In the previous example, there is a big speed advantage if the next edge loaded has the same out vertex as the previous edge. Loading all of the out going edges for a particular vertex at once before moving on to the next out vertex makes optimal use of the cache, whereas loading edges in a random order causes many more writes to and flushes of the cache.
To take advantage of this, the data can be presorted quickly and efficiently using the linux built-in sort command. Let’s say that edges are read from a text file edges.txt
with one edge per line:
4 created 5 weight=1.0
1 knows 4 weight=1.0
1 knows 2 weight=0.5
4 created 3 weight=0.4
6 created 3 weight=0.2
1 created 3 weight=0.4
This file can be sorted before loading with
vadasg$ sort -S4G -o edges_sorted.txt edges.txt
The -S4G
flag gives sort 4Gb of memory to work with. If the file fits into memory the sort will be very fast; otherwise sort
will use scratch space on disk to perform the operation. Although this is not as fast, the linux sort
command is highly optimized and is not limited in the size of files it can process. If the input data contain unwanted duplicate lines, using the -u
flag will cause sort
to remove these duplicate lines during processing.
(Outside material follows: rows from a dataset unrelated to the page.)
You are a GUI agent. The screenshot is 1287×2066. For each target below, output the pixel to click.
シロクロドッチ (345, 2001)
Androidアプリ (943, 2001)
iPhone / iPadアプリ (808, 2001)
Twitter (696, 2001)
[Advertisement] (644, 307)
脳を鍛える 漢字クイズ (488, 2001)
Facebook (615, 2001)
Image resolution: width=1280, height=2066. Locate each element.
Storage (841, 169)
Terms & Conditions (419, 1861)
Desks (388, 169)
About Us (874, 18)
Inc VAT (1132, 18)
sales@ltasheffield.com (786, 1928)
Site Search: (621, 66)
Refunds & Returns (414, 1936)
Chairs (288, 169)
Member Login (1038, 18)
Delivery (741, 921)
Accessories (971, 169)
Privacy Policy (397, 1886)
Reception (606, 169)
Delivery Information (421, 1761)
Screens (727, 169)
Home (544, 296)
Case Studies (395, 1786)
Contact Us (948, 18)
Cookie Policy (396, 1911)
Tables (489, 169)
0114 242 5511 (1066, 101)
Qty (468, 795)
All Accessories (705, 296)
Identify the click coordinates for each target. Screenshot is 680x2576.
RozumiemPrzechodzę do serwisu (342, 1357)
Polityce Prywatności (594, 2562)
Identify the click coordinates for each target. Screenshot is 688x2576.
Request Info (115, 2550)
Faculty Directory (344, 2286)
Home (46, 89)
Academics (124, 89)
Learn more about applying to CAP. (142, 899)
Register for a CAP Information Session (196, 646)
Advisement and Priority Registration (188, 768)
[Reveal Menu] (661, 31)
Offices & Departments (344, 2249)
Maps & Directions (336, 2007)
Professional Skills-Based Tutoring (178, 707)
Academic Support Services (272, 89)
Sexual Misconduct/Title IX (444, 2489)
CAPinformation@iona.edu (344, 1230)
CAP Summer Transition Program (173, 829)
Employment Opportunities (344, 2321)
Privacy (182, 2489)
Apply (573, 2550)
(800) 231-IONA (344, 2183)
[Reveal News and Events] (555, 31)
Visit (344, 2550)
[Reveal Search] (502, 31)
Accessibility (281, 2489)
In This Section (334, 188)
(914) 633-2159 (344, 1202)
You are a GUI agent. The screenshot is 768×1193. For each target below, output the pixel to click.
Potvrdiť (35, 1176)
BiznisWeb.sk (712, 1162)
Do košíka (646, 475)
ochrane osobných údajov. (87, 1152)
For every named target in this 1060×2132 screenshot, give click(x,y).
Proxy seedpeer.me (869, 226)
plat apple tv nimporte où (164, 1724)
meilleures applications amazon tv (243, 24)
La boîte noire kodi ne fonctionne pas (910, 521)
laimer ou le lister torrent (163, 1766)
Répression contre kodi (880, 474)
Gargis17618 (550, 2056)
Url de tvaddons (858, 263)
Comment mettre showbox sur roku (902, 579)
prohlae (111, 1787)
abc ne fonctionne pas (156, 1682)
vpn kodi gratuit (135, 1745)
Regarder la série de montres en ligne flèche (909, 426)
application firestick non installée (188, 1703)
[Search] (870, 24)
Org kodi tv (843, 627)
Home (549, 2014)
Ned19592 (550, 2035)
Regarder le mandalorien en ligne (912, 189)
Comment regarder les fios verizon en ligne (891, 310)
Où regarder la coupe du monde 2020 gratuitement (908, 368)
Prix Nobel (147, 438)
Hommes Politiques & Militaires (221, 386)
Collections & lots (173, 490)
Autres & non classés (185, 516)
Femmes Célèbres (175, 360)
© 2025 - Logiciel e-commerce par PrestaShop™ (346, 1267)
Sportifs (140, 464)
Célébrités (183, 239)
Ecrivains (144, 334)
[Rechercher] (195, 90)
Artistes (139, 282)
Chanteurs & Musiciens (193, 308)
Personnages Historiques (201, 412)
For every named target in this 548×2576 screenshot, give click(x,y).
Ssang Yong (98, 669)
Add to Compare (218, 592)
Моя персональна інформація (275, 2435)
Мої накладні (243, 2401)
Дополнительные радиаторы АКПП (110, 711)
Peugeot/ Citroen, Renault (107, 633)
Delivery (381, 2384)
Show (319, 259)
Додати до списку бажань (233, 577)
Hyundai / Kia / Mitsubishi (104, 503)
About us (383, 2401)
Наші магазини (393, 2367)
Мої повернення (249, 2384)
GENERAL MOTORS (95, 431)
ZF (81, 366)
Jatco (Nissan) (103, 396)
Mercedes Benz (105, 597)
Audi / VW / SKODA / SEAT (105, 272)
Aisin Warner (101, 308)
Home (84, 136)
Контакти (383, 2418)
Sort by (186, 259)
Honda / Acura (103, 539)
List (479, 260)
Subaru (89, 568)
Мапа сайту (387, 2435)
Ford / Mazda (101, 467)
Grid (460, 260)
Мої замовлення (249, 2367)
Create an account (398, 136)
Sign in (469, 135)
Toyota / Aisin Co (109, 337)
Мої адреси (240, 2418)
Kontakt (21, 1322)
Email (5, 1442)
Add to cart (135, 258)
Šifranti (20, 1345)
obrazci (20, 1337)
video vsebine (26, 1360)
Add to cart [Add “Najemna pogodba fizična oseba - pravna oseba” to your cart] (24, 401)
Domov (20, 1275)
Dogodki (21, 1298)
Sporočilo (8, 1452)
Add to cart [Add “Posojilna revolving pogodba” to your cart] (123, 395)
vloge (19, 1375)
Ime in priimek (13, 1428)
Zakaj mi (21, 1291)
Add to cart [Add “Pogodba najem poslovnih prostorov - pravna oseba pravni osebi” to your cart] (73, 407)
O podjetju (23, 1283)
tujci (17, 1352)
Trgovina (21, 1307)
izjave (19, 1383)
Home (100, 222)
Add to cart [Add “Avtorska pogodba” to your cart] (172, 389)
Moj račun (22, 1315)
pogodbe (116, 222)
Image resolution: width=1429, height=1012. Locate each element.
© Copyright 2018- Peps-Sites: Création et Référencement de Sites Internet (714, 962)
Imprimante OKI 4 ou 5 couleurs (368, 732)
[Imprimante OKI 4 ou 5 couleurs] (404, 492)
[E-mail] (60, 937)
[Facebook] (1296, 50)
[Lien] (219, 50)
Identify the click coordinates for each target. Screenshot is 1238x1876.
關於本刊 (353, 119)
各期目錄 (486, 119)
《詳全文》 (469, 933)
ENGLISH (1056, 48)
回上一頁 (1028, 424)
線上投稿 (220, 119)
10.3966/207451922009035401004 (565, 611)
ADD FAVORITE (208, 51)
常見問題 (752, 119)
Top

The sorted file edges_sorted.txt
now has the edges ordered by out vertex:
1 created 3 weight=0.4
1 knows 2 weight=0.5
1 knows 4 weight=1.0
4 created 3 weight=0.4
4 created 5 weight=1.0
6 created 3 weight=0.2
This way, any given out vertex is kept in the cache for all of its out going edges. The time needed to sort the data is nearly always much less than the loading time saved by maximizing use of the cache, especially for large input data.
The above describes how BatchGraph
can be used to load data into a graph under the assumption that the wrapped graph is initially empty. BatchGraph
can also be used to incrementally batch load edges and vertices into a graph with existing data. In this case, vertices may already exist for given ids.
If the wrapped graph does not ignore ids, then enabling incremental batch loading is as simple as calling setLoadingFromScratch(false)
, i.e. to disable the assumption that data is loaded into an empty graph. If the wrapped graph does ignore ids, then one has to tell BatchGraph
how to find existing vertices for a given id by specifying the vertex id key using setVertexIdKey(uid)
where uid is some string for the property key. Also, uid must be key indexed for this to work.
graph.createKeyIndex("uid",Vertex.class);
BatchGraph bgraph = new BatchGraph(graph, BatchGraph.IdType.STRING, 1000);
bgraph.setVertexIdKey("uid");
bgraph.setLoadingFromScratch(false);
//Load data as shown above
Note, that incremental batch loading is more expensive than loading from scratch because BatchGraph
has to call on the wrapped graph to determine whether a vertex exists for a given id.